## Task brief
Restate the last part of the records below word for word, beginning at the line with "Click the Prev. Point column header" and ending at the final line.

## Supplied material
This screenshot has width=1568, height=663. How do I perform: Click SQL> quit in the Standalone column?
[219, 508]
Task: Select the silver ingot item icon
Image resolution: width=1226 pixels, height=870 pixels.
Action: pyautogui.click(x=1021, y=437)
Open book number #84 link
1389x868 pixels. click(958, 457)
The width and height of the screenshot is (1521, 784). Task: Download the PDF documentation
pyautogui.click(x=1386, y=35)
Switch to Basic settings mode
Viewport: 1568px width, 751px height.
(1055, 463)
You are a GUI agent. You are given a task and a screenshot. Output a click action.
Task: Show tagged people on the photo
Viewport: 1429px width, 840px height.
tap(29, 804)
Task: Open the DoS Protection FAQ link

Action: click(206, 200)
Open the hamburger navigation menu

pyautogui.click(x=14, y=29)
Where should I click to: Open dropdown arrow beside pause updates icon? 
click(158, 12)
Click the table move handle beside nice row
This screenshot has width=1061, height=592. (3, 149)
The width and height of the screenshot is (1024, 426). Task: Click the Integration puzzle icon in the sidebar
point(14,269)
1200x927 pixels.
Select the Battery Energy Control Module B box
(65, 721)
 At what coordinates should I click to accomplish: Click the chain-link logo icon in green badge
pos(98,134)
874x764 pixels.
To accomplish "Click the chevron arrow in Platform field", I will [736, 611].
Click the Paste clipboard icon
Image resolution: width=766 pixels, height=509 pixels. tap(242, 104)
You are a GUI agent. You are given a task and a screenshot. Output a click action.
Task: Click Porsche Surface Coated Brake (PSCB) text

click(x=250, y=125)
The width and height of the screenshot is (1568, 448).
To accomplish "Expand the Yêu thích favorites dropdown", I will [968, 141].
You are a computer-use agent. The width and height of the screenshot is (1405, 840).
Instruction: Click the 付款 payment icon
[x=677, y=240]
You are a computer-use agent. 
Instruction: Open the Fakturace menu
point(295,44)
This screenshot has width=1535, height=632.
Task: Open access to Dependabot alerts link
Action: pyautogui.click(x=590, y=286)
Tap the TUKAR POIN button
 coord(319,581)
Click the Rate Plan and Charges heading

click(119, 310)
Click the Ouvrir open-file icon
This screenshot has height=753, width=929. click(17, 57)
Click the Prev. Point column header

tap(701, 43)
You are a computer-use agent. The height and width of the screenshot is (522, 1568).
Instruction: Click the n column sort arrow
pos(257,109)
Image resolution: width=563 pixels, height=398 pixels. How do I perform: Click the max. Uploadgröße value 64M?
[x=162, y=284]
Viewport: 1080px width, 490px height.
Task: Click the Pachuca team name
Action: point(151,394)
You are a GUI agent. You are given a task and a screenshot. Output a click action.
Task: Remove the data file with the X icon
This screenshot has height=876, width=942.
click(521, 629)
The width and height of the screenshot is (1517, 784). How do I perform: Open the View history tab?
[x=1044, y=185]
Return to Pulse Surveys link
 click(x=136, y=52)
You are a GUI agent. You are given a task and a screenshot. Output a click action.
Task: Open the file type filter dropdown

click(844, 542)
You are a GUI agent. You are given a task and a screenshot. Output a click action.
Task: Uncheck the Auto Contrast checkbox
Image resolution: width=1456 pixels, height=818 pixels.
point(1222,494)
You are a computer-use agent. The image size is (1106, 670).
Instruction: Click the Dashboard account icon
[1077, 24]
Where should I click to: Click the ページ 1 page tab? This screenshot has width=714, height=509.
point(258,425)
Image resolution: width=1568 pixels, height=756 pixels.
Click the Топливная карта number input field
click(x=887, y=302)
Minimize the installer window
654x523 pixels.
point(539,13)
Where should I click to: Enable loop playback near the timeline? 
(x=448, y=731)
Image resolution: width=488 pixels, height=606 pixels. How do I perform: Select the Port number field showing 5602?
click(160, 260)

## Result of the task
Click the Prev. Point column header

tap(701, 43)
You are a computer-use agent. The height and width of the screenshot is (522, 1568).
Instruction: Click the n column sort arrow
pos(257,109)
Image resolution: width=563 pixels, height=398 pixels. How do I perform: Click the max. Uploadgröße value 64M?
[x=162, y=284]
Viewport: 1080px width, 490px height.
Task: Click the Pachuca team name
Action: point(151,394)
You are a GUI agent. You are given a task and a screenshot. Output a click action.
Task: Remove the data file with the X icon
This screenshot has height=876, width=942.
click(521, 629)
The width and height of the screenshot is (1517, 784). How do I perform: Open the View history tab?
[x=1044, y=185]
Return to Pulse Surveys link
 click(x=136, y=52)
You are a GUI agent. You are given a task and a screenshot. Output a click action.
Task: Open the file type filter dropdown

click(844, 542)
You are a GUI agent. You are given a task and a screenshot. Output a click action.
Task: Uncheck the Auto Contrast checkbox
Image resolution: width=1456 pixels, height=818 pixels.
point(1222,494)
You are a computer-use agent. The image size is (1106, 670).
Instruction: Click the Dashboard account icon
[1077, 24]
Where should I click to: Click the ページ 1 page tab? This screenshot has width=714, height=509.
point(258,425)
Image resolution: width=1568 pixels, height=756 pixels.
Click the Топливная карта number input field
click(x=887, y=302)
Minimize the installer window
654x523 pixels.
point(539,13)
Where should I click to: Enable loop playback near the timeline? 
(x=448, y=731)
Image resolution: width=488 pixels, height=606 pixels. How do I perform: Select the Port number field showing 5602?
click(160, 260)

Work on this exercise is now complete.